Kempsey Development Control Plan 2013

Procedure 1.1.3 Updated 10 January 2017

Chapter B16: Site Waste Minimisation and Prevention (continued)

1 - Introduction

1.1 Scope of this Chapter

This chapter applies to development on all land and waters within the Kempsey local government area.

This chapter applies to the following types of development that may only be carried out with development consent or a complying development certificate:

  • Demolition;
  • Construction; and
  • Changes in use.

This chapter does not apply to Development Application and Construction Certificate applications for the following development:

  • Subdivisions not involving any works; and
  • Low intensity rural uses.

Only the sections relating to demolition and construction apply to dwelling houses and other low-scale forms of residential development.

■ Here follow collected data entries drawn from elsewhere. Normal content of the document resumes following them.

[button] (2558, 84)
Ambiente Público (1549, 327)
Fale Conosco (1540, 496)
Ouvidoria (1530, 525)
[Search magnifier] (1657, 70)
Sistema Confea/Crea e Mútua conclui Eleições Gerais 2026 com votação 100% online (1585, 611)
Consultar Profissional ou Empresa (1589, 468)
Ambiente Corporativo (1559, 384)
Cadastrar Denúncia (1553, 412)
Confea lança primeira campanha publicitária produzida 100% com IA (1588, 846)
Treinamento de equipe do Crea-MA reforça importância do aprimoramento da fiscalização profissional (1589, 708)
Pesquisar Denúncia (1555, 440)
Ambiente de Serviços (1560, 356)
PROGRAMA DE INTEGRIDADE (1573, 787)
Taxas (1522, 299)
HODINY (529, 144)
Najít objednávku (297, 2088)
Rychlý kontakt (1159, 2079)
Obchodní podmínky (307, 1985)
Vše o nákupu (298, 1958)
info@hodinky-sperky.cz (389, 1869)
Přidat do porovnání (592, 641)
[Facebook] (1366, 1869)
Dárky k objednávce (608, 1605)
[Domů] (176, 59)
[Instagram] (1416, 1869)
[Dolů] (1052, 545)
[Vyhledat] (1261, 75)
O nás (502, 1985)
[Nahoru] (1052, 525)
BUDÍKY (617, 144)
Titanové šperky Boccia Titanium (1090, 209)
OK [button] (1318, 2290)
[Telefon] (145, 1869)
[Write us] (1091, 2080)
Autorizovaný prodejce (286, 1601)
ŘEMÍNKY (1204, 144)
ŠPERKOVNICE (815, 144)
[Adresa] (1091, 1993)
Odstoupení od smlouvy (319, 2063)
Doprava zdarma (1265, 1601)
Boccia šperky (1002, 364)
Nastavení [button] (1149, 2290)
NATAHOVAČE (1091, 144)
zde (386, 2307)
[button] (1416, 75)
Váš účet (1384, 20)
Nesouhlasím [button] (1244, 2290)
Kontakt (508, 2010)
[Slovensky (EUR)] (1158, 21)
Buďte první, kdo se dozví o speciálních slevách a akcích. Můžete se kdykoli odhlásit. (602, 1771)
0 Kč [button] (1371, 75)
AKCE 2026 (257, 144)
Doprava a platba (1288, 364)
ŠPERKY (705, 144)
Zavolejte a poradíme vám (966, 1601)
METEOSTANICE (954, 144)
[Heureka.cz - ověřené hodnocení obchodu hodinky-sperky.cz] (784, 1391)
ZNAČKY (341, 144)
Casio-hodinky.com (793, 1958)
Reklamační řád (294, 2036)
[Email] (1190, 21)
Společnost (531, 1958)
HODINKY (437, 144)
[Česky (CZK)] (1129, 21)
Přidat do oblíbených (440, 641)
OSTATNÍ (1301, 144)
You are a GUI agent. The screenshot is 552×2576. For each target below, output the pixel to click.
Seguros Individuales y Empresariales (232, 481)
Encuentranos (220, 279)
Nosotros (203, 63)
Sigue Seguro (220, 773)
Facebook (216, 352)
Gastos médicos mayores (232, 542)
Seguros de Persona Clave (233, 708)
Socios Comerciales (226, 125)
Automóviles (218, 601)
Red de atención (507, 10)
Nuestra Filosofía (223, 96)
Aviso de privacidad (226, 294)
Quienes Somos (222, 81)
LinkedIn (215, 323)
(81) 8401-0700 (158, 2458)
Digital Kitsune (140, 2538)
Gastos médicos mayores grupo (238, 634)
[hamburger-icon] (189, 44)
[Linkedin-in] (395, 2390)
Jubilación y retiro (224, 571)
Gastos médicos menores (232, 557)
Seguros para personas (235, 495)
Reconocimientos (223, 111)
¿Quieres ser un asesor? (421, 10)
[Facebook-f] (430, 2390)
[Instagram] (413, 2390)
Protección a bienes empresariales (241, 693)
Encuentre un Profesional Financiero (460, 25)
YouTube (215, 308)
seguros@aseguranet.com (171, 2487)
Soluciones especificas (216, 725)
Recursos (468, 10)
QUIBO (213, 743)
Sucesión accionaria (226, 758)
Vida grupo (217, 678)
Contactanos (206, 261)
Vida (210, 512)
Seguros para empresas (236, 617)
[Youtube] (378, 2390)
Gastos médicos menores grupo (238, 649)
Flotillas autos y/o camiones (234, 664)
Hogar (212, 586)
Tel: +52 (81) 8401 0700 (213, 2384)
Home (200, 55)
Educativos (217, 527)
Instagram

The Council or an accredited certifier must have regard to the provisions of this chapter in issuing a complying development certificate.

Preparation of a Site Waste Minimisation and Management Plan (SWMMP) is not required for exempt development (as defined by Council). However, persons carrying out exempt development are encouraged to minimise the generation of waste in the construction and operation of any such use or activity and deal with any waste generated in accordance with the objectives herein.

1.2 Relationship to Other Chapters

The provisions contained in Chapters included in Parts C, D, E and F of this DCP override the provisions of this Chapter to the extent of any inconsistency.

1.3 Background of this Chapter

Waste and resource consumption is a major environmental issue and a priority for all levels of government within Australia. This is particularly the case as landfill sites become scarce and the environmental and economic costs of waste generation and disposal rise. Government and society alike are exposed to the issue of managing the increasingly large volumes of waste generated by our society.

Sustainable resource management and waste minimisation has emerged as a priority action area and a key in the quest for Ecologically Sustainable Development (ESD). Critical actions in this regard include the following (moving from most desirable to least desirable):

  • avoiding unnecessary resource consumption;
  • recovering resources for reuse;
  • recovering resources for recycling or reprocessing; and
  • disposing of residual waste (as a last resort).

The building and construction industry in particular is a major contributor to waste, much of which is still deposited to landfill. The implementation of effective waste minimisation strategies has the potential to significantly reduce these volumes.

Effective waste planning and management can also benefit the builder/developer. Some of the benefits of good waste planning and management include:

  • reduced costs;
  • improved workplace safety;
  • enhanced public image; and
  • compliance with legislation such as the Protection of the Environment Operation Act 1997 that requires waste to only be transported to a place that can lawfully accept it.